Realizing that the correlation between malware and HPC traces does not establish causation, Boston University graduate students Boyou Zhou, Rasoul Jahanshahi and Anmol Gupta, under the supervision of Professors Manuel Egele and Ajay Joshi, evaluated works that propose this HPC-based methodology for malware detection. They found that the conclusions in these works were based on unrealistic assumptions and overly-optimistic settings for the ML algorithms used to process HPC values.

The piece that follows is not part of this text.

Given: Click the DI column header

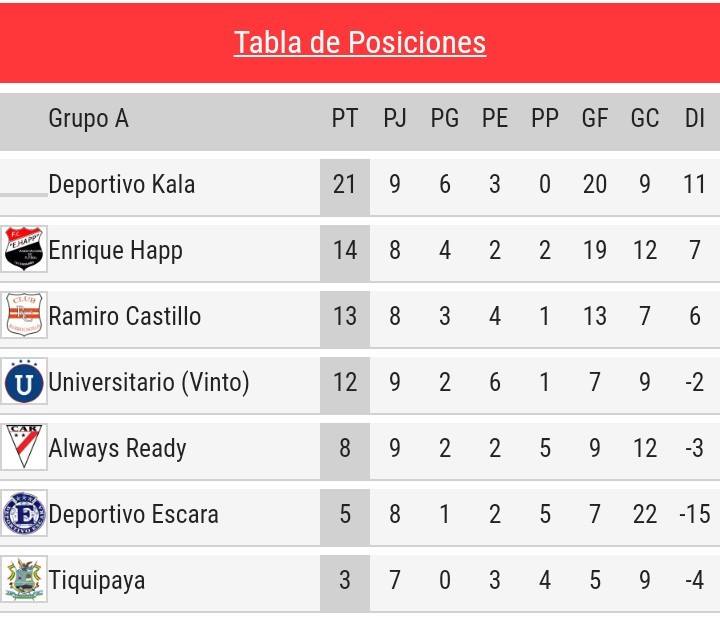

So, to determine if HPCs and ML can be used to detect malware, the group conducted an experiment of running benignware and malware programs, and then collecting and analyzing the HPC values for each program. Connecting 16 AMD machines (provided by BU IT), Egele and Joshi’s team ran the experiments and extracted HPC traces on these bare-metal machines. The experiment revealed that HPC-based malware detection can have a False Discovery Rate (FDR) of more than 15%. In other words, out of the 1,323 executable files in a fresh Windows installation, 198 files would be incorrectly tagged as malware. Additionally, by inoculating Notepad++ with ransomware, the ransomware went undetected when using the HPC-based malware detection approach.
They published their findings in a paper titled “Hardware Performance Counters Can Detect Malware: Myth or Fact?” at the ASIA Conference on Computer Communications Security (ASIACCS) 2018 and received the Best Paper award. In their paper, they argue that security researchers and engineers need to be very careful using HPCs and ML for malware detection, and provide guidelines for optimizing this methodology. These guidelines include running programs on bare-metal machines, using disjoint programs for training and evaluation, and performing 10-fold cross-validation.